Home

Awesome

Discriminative Neural Clustering (DNC) for Speaker Diarisation

This repository is the code used in our paper:

Discriminative Neural Clustering for Speaker Diarisation

Qiujia Li*, Florian Kreyssig*, Chao Zhang, Phil Woodland (* indicates equal contribution)

Overview

We propose to use encoder-decoder models for supervised clustering. This repository contains:

Dependencies

First, as this repository contains two submodules, after cloning this repository, please run

git submodule update --init --recursive

Then execute the following command to install MiniConda for virtualenv with related packages:

cd DNC
./install.sh

Note that you may want to change the CUDA version for PyTorch in install.sh according to your own driver.

Data generation

First activate the virtual environment:

source venv/bin/activate

To generate training and validation data with sub-meeting length 50 and 1000 random shifts:

python3 datapreperation/gen_augment_data.py --input-scps data/train.scp --input-mlfs data/train.mlf --filtEncomp --maxlen 50 --augment 1000 --varnormalise /path/to/datadir/m50.real.augment

python3 datapreperation/gen_augment_data.py --input-scps data/dev.scp --input-mlfs data/dev.mlf --filtEncomp --maxlen 50 --augment 1000 --varnormalise /path/to/datadir/m50.real.augment

To generate training data with sub-meeting length 50 and 1000 random shifts using the meeting randomisation:

python3 datapreperation/gen_dvecdict.py --input-scps data/train.scp --input-mlfs data/train.mlf --filtEncomp --segLenConstraint 100 --meetingLevelDict /path/to/datadir/dvecdict.meeting.split100

python3 datapreperation/gen_augment_data.py --input-scps data/train.scp --input-mlfs data/train.mlf --filtEncomp --maxlen 50 --augment 100 --varnormalise --randomspeaker  --dvectordict /path/to/datadir/dvecdict.meeting.split100/train.npz /path/to/datadir/m50.meeting.augment/

To generate evaluation data:

python3 datapreperation/gen_augment_data.py --input-scps data/eval.scp --input-mlfs data/eval.mlf --filtEncomp --maxlen 50 --varnormalise /path/to/datadir/m50.real

Training and decoding of DNC models

Train a DNC Transformer

The example setup for AMI is in

cd espnet/egs/ami/dnc1

There are multiple configuration files you may want to change:

To start training, run

./run.sh --stage 4 --stop_stage 4 --train_json path/to/train.json --dev_json path/to/dev.json --tag tag.for.model --init_model path/to/model/for/initialisation

If the model trains from scratch, the --init_model option should be omitted.
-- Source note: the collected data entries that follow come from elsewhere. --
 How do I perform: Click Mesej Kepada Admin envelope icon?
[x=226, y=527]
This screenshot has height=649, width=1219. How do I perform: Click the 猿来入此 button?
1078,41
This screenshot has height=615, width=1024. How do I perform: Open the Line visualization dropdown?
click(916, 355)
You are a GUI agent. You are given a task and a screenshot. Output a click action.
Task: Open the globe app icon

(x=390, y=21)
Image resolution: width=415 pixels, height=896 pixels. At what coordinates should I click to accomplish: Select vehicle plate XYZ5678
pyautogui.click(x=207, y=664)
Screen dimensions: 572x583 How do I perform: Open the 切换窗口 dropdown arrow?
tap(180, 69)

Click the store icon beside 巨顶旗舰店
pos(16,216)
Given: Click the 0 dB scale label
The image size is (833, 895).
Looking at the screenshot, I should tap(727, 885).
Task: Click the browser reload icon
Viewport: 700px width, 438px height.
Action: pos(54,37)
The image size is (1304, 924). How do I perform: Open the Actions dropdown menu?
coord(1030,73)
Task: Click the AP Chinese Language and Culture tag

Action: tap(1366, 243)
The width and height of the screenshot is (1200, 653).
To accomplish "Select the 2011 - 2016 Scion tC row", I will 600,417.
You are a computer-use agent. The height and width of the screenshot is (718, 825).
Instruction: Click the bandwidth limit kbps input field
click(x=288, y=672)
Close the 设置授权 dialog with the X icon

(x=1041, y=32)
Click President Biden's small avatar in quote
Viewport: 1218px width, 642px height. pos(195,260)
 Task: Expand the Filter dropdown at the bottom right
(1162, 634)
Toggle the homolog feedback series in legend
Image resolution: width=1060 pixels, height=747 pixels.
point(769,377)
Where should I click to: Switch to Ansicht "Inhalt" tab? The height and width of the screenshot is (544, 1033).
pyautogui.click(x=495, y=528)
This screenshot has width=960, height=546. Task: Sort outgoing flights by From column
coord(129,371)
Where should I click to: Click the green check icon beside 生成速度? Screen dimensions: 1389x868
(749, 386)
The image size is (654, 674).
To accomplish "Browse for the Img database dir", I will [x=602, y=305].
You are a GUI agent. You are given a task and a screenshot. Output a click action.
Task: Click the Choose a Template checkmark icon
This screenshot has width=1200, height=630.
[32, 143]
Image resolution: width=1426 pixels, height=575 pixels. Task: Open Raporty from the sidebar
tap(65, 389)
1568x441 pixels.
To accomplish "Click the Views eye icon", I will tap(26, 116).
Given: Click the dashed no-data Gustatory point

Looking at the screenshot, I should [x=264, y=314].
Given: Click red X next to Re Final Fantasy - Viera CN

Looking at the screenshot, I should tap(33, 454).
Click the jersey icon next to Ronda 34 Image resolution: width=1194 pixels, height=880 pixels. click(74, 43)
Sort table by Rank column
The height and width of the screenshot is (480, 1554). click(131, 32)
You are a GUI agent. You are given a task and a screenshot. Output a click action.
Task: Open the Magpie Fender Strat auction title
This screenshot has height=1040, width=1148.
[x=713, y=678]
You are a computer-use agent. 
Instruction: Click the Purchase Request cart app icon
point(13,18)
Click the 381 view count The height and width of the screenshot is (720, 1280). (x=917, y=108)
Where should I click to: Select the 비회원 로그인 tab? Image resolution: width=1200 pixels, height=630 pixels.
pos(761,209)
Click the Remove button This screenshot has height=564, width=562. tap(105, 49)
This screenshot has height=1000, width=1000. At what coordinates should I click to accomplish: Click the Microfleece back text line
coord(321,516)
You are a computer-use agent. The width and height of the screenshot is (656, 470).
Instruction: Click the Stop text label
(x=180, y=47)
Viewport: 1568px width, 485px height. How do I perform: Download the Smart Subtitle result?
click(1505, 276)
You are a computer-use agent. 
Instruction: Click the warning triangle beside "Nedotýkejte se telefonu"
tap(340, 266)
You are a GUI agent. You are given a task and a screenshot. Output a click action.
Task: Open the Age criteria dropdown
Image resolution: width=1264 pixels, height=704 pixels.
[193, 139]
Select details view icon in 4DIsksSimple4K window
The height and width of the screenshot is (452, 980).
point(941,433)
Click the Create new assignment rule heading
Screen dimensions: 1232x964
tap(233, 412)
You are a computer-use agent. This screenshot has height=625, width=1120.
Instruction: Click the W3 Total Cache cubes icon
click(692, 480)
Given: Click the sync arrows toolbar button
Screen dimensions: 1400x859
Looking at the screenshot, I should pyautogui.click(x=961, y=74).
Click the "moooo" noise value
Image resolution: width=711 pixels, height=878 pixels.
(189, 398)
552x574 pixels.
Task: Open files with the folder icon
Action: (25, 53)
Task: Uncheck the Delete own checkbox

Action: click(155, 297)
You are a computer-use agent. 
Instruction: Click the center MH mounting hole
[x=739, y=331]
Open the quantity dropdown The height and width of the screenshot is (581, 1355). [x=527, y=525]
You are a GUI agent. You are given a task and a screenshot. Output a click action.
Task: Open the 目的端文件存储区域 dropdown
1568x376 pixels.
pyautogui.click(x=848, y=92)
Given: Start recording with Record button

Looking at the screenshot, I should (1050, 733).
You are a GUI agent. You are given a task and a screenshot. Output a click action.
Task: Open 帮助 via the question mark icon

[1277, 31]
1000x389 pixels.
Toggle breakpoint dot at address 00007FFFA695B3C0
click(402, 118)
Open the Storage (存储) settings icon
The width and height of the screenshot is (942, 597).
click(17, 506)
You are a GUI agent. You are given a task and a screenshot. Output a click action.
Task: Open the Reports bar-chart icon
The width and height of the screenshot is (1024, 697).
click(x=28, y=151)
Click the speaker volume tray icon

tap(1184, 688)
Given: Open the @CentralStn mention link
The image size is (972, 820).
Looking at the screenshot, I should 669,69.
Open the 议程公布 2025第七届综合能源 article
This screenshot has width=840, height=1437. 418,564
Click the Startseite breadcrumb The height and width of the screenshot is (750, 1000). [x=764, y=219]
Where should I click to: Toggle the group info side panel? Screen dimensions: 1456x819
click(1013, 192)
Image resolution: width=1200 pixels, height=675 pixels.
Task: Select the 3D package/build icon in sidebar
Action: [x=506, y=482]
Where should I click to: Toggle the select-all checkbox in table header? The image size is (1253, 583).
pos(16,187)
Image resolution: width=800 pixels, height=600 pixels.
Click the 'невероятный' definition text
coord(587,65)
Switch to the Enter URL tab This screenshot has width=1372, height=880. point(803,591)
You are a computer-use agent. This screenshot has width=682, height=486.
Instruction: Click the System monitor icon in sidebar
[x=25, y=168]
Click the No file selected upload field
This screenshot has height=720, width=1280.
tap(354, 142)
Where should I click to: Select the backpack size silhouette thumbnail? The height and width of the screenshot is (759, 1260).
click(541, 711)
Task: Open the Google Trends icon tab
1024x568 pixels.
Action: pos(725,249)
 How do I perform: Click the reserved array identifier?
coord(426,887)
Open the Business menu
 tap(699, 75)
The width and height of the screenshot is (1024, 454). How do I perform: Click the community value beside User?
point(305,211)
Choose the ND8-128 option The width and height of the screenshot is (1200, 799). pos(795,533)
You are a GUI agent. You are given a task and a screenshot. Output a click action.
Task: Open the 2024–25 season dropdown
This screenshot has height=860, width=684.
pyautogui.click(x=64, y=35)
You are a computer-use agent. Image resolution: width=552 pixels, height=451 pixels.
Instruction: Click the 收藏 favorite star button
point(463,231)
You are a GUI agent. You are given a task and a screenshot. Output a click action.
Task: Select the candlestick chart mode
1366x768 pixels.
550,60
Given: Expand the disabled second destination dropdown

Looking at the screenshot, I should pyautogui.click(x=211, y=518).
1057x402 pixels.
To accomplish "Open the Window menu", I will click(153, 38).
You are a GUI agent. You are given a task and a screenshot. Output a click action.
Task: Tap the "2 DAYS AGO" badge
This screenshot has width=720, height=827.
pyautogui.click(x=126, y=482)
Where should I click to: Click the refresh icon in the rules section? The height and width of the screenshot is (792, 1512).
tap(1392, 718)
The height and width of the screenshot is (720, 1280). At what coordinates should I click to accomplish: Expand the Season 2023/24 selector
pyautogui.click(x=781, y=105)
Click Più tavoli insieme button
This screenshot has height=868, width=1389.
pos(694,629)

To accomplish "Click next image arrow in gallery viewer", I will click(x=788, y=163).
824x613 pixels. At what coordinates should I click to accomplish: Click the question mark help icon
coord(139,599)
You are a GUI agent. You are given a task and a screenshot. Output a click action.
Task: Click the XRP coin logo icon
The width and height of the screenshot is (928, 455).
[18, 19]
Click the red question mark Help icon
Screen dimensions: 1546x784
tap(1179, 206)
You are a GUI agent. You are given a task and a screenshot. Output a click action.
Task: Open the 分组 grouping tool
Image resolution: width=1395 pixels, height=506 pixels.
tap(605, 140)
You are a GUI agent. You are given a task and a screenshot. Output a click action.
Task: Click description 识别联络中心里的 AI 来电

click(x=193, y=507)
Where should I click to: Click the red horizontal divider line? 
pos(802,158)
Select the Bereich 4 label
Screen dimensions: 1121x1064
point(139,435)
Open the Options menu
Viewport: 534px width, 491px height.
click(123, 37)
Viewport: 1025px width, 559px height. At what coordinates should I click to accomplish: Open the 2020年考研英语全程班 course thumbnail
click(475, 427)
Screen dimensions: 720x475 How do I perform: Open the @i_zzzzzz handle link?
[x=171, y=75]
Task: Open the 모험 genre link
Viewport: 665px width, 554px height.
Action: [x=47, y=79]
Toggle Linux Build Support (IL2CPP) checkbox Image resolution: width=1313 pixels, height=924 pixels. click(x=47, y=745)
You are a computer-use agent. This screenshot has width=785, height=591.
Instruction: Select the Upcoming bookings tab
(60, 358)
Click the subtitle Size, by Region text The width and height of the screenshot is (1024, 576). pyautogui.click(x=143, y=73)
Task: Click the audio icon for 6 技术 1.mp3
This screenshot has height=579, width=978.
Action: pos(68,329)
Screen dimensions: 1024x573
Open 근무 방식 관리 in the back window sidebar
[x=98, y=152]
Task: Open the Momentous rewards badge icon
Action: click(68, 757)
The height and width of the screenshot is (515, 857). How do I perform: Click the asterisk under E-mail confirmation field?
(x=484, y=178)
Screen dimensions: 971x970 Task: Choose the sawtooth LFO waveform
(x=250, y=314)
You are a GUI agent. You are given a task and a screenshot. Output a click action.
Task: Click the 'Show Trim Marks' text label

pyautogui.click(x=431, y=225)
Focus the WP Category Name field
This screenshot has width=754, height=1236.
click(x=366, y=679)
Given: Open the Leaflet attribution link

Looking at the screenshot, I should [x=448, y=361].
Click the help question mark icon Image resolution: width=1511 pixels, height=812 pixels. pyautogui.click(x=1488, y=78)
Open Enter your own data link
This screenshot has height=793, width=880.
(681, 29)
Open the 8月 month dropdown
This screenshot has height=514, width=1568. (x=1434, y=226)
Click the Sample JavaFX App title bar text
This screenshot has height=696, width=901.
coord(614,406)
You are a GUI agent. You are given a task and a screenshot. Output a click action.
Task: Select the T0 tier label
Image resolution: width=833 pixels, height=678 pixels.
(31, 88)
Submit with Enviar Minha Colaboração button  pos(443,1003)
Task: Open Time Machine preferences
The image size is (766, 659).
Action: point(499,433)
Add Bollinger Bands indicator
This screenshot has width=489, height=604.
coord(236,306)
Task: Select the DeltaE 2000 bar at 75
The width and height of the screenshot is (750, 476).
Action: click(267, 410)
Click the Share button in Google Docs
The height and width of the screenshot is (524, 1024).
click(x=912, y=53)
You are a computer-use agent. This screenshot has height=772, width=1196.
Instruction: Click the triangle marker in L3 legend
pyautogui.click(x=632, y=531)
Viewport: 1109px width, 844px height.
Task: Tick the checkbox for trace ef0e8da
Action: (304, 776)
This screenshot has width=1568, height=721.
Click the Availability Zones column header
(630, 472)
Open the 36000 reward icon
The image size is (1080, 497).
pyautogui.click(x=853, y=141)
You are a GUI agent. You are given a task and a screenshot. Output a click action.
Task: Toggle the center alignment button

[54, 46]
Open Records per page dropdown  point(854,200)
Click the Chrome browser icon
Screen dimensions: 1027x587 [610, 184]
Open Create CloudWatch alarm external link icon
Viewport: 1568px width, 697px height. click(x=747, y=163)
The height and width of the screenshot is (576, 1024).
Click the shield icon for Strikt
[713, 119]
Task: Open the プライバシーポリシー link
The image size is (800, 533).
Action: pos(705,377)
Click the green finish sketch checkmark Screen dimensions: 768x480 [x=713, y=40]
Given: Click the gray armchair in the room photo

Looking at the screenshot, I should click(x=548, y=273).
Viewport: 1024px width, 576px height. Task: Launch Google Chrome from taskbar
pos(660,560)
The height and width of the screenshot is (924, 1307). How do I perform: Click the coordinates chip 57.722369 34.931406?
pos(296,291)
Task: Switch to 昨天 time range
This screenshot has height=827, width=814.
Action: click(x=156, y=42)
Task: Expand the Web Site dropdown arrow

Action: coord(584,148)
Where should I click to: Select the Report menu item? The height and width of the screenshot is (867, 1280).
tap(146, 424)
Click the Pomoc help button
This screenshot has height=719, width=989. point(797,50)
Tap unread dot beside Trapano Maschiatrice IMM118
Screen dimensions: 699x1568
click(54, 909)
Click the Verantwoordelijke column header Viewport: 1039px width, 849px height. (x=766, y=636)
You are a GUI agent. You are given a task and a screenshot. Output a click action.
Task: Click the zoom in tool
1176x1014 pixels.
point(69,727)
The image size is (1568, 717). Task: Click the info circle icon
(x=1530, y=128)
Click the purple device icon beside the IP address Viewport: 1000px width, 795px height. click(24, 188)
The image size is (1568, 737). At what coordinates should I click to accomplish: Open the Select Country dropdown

For more options, please look into run.sh and config/tuning/train_transformer.yaml.

To track the progress of the training, run

tail -f exp/mdm_train_pytorch_tag.for.model/train.log

Decode a DNC Tranformer

Similar to the command used for training, run

./run.sh --stage 5 --decode_json path/to/eval.json --tag tag.for.model

For more options, please look into run.sh and config/decode.yaml.

The decoding results are, by default, stored in multiple json files in exp/mdm_train_pytorch_tag.for.model/decode_dev_xxxxx/data.JOB.json

Running spectral clustering

To run spectral clustering on previously generated evalutation data, for example for sub-meeting lengths 50:

python3 scoring/run_spectralclustering.py --p-percentile 0.95 --custom-dist cosine --json-out /path/to/scoringdir/eval95k24.1.json  /path/to/datadir/m50.real/eval.json

Evaluation of clustering results

First the DNC or SC output has to be converted into the RTTM format: For SC:

python3 scoring/gen_rttm.py --input-scp data/eval.scp --js-dir /path/to/scoringdir --js-num 1 --js-name eval95k24 --rttm-name eval95k24

For DNC:

python3 scoring/gen_rttm.py --input-scp data/eval.scp --js-dir espnet/egs/ami/dnc1/exp/mdm_train_pytorch_tag.for.model/decode_dev_xxxxx/ --js-num 16 --js-name data --rttm-name evaldnc

To score the result the reference rttm has to first be split into the appropriate sub-meeting lengths:

python3 scoring/split_rttm.py --submeeting-rttm /path/to/scoringdir/eval95k24.rttm --input-rttm scoring/refoutputeval.rttm --output-rttm /path/to/scoringdir/reference.rttm

Finally, the speaker error rate has to be calculated using:

python3 scoring/score_rttm.py --score-rttm /path/to/scoringdir/eval95k24.rttm --ref-rttm /path/to/scoringdir/reference.rttm --output-scoredir /path/to/scoringdir/eval95k24

Reference

@misc{LiKreyssig2019DNC,
  title={Discriminative Neural Clustering for Speaker Diarisation},
  author={Li, Qiujia and Kreyssig, Florian L. and Zhang, Chao and Woodland, Philip C.},
  journal={ArXiv.org},
  eprint={1910.09703}
  year={2019},
  url={https://arxiv.org/abs/1910.09703}
}